Lorsqu’un artiste vieilli et a une longue carrière à son actif, les critiques s’articulent autour d’expressions types telle que “C’est l’album de la maturité” pour qualifier un travail proche de l’artiste et complet dans ses facettes artistiques, ses thèmes. A contrepied de cela, Orelsan ne devient pas plus mature, il le dit et cela s’entend. Il vieilli certes, évoque avec sa mélancolie caractéristique le temps qui passe sans qu’il soit possible de lutter ni de finir heureux et avec beaucoup d’enfant. Car la vie n’est pas un chemin linéaire. Il en a conscience et l’exprime dans ses textes comme à son habitude. Ce n’est pas pour autant qu’il murie. Il reste ce type un peu paumé, maladroit, cru, qui cherche sa place dans son couple, sa famille, sa carrière, dans le monde. Car il n’y a pas d’âge pour se perdre.
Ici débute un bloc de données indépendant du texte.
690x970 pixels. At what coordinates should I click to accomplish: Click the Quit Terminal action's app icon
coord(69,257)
Et que nous le faisons tous.

La première moitié de l’album est typique du style d’Orelsan, incisive et impertinente. De quoi rassurer au premier abord les fans de l’artiste. Pourtant, si le fond reste le même, c’est la forme qui se détache et on remarque assez vite l’empreinte de ces dernières années des Casseurs Flowters. C’est une suite logique mais qui pourra perdre les fans de l’artiste solo qui avaient eu du mal avec son association au rappeur Gringe. Pourtant, Le chant des sirènes date d’il y a six ans. Il aurait été problématique de reprendre un style de rap qui aujourd’hui n’est plus vraiment dans l’air du temps. Il est possible d’écouter du rap de toute époque, mais le problème serait de sortir un nouvel album en reprenant les codes du début de la décennie. D’ailleurs, l’adaptation est tout à fait réussie. Orelsan garde une indépendance artistique, ne tombe pas dans la facilité en suivant simplement ce qu’il se fait dans le rap français actuel. Il a su en revanche moderniser et adapter son style avec notamment l’aide de Stromae.
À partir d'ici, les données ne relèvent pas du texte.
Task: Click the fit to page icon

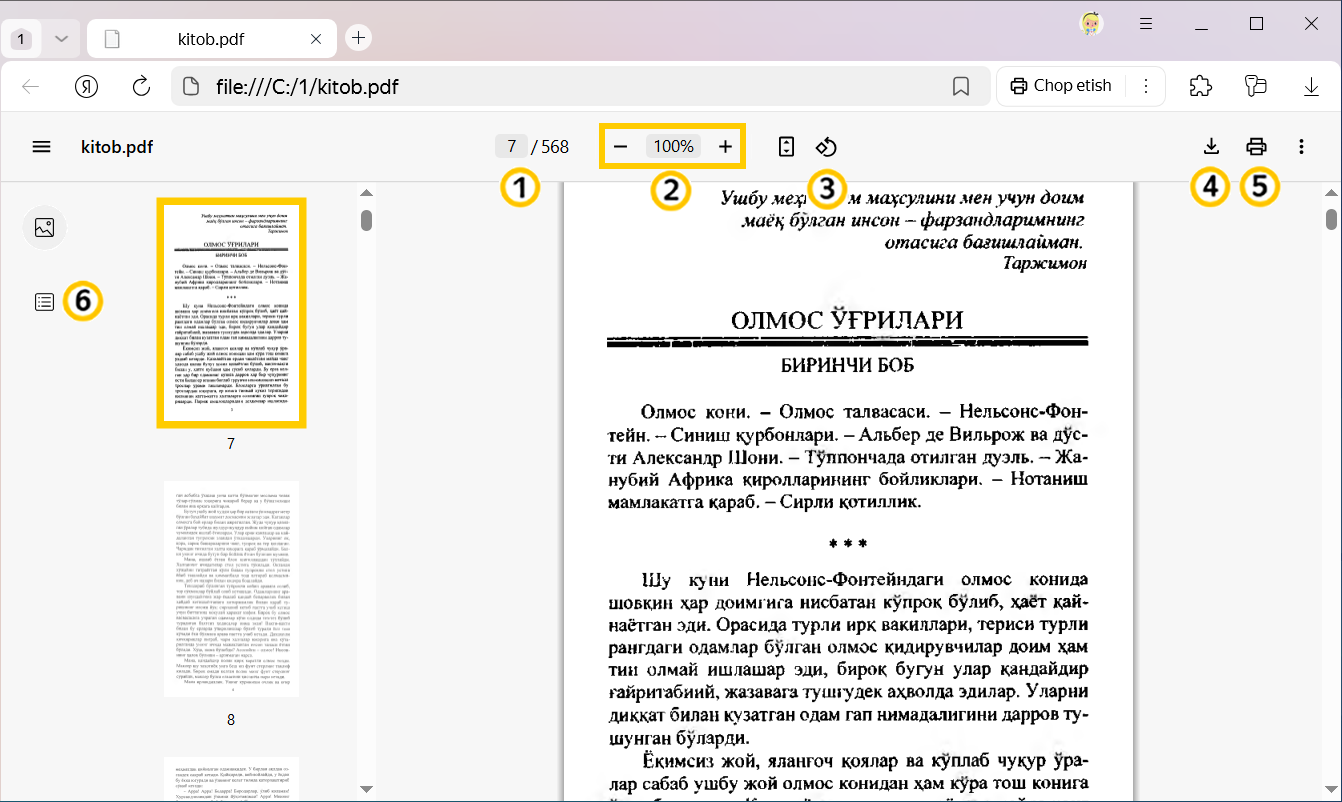Action: click(786, 147)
Nuits blanches, idées noires.

Sans dévoiler la surprise de l’écoute, l’album est truffé de pépites du genre qui non seulement vont séduire les fans d’Orelsan mais aussi de rap en général. Dès le premier week-end, un enthousiasme certain s’est articulé autour de certains morceaux (Défaite de famille, Christophe et Paradis en particulier). Même si certains titres peuvent décevoir à cause de l’attente à leur égard (Zone avec Nekfeu) ou sembler servir de remplissage (La Lumière).

Toutefois, s’il ne fallait en retenir qu’un, le dernier, Notes pour plus tard, est la véritable surprise de La Fête est Finie. Pour devenir finalement le meilleur de l’album voire de sa carrière. Il est même représentatif d’Orelsan et de son univers dans son intégralité, de son personnage, et conclue l’album comme la trilogie.
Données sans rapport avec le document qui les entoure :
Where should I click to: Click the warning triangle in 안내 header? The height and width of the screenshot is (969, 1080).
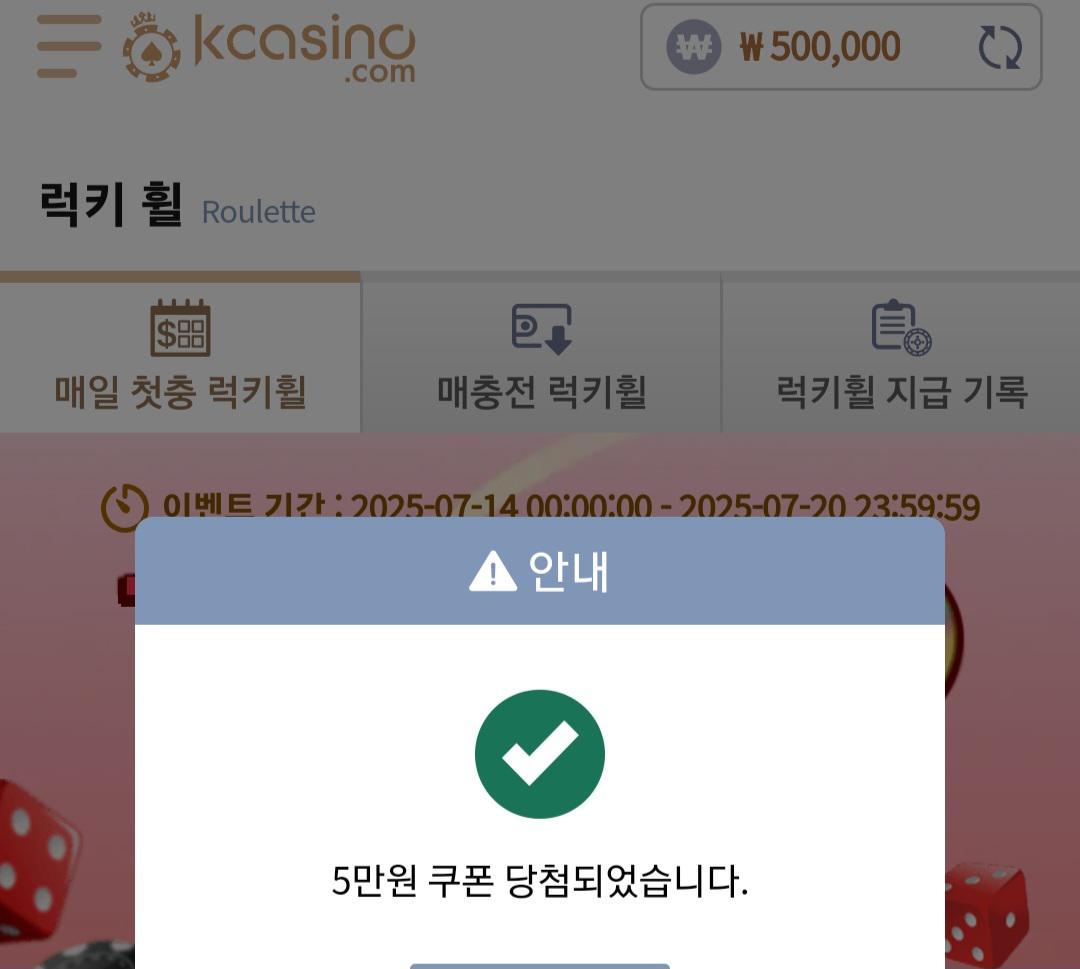tap(492, 572)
Une mélancolie plus profonde et fataliste que ses œuvres précédentes se dégage en général. Orelsan s’est confié en interview à ce propos en disant que de réelles touches optimistes se dégageaient pourtant : les conseils de Notes pour trop tard ou la déclaration de Paradis. S’il est vrai que le second titre est la première approche romantique de l’univers du rappeur, il semble être la seule note optimiste et confiante pour l’avenir, dans cette rétrospective globale sur le temps qui passe.

Orelsan raconte la vieillesse dans ce qu’elle a de plus sombre : sa fatalité, son amertume. Mais malgré tout, il en tire une leçon de vie, leçon déjà enseignée dans ses productions précédentes et particulièrement dans Comment c’est loin (2015) : il faut profiter de sa jeunesse pour vivre. Pas raisonnablement, pas comme on nous dit de le faire, mais comme on le souhaite. Quitte à échouer, quitte à regretter, car c’est toujours mieux que les remords, comme dirait l’expression.

La Fête est Finie signe donc le digne retour d’Orelsan sur la scène en solo. Pourtant, si le public sera satisfait de le retrouver, un étrange sentiment d’adieu suit l’écoute de l’album. C’est peut-être ce qui lui donne ce goût si particulier qui peut séduire ou rebuter. Un album sans grande surprise certes, ce qui ne porte pas préjudice à sa qualité.